- Developer: Omnitrend Software
- Publisher: Omnitrend Software
- Designers: William G M Leslie III Thomas Ralph Carbone
- Platforms: Atari 8-bit, Apple II, MS-DOS
- Release: 1983
- Genre: Space trading and combat
- Mode: Single-player

= Universe (1983 video game) =

Universe (sometimes called Omnitrend's Universe) is a science fiction space trading and combat game by Omnitrend Software. It was created by William G M Leslie and Thomas R Carbone. The first version was programmed in valFORTH on an Atari 800, based on a board game created by Leslie. It was Omnitrend's first game.

== Gameplay ==
The game starts off on the planet Axia within the Local Group, a settlement that took place centuries ago thanks to the discovery of an alien hyperspace booster. This technology allowed the Local Group to be settled with supplies being sent from Earth using the booster. However, the supplies have stopped arriving and the player must now search for a second hyperspace booster that was reported in the area.

The game begins with a loan from the bank to finance a spaceship. Several models are available and offer different capabilities and cargo space. Once the ship is purchased and outfitted, the player then travels to different planets and engages in trading, mining, or piracy.
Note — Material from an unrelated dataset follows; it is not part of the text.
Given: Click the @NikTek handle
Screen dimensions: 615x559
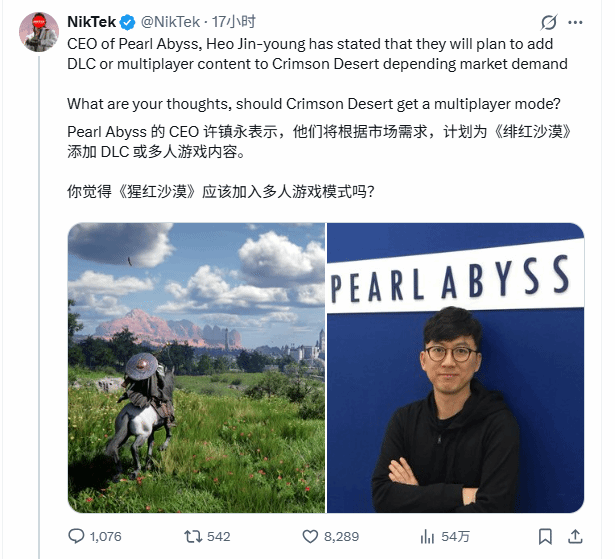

Universe is a very involving game, like requiring the player to calculate hyperjump coordinates for the navigation computer and calculate minimum orbits for planets in order to launch shuttles. The speed of the game tended to bog down when graphics were involved and when the game performed calculations involving orbital mechanics. On the Atari, having only one disk drive resulted in numerous disk swaps.

== Release ==
The game came on four disks and included in the US$89.95 cost was two free hours a month on the Universe BBS. Upon mailing in the included warranty card, users were also mailed subsequent versions of the game on replacement disks, based on suggestions from the BBS. Computer Gaming World praised this dedication to customer service.

==Reception==

St.Game in 1984 criticized Universe for the Atari's slow performance, stating that "a lethargic running speed and endless disk swaps make it very, very slow going ... slow graphics routines tediously draw pictures that have no bearing on the game". The magazine concluded that "The concept, imagination, and detail behind Universe are superb. Were it not for the slow speed, it would be a perfect game", but the slow speed made it unplayable. Computer Gaming World in 1984 published two reviews of Universe. One reviewer found it to be "an absorbing game, at least for another six months" given how easy it was to be lose sight of the original objective by either trading or piracy. He also praised the detailed documentation and backstory, and concluded that "this is a 'must have' game for those of you who are interested in complex simulations and role playing. The graphics are excellent, the game play is realistic, and the basic premise makes sense". The other reviewer similarly praised the game, concluding that it was "an excellent interactive space adventure with 3D graphics that will give you months of enjoyment and headaches". In a 1992 survey of science fiction games the magazine gave the title three of five stars, writing that it was "Still one of the early classics". A 1994 survey of strategic space games set in the year 2000 and later gave the game three-plus stars out of five. Jerry Pournelle in BYTE called Universe "the most complicated game I ever did see ... a lot of good planning in this game, and I'm impressed", but criticized the incomplete documentation and user interface.

Review score
| Publication | Score |
|---|---|
| Computer Gaming World | 3.5/5 |

==Legacy==
The game spawned two sequels on the Atari ST and other platforms, Universe II (1986) which was broadly similar and took place 20 years after the events in the first game, and Universe III (1989) which used the original games backstory but was an adventure game.

In 2026, Omnitrend Software, Inc. released its first new build in 40 years... version 1.5 and made it available on gog.com. It included a few bug fixes and an entirely restored manual.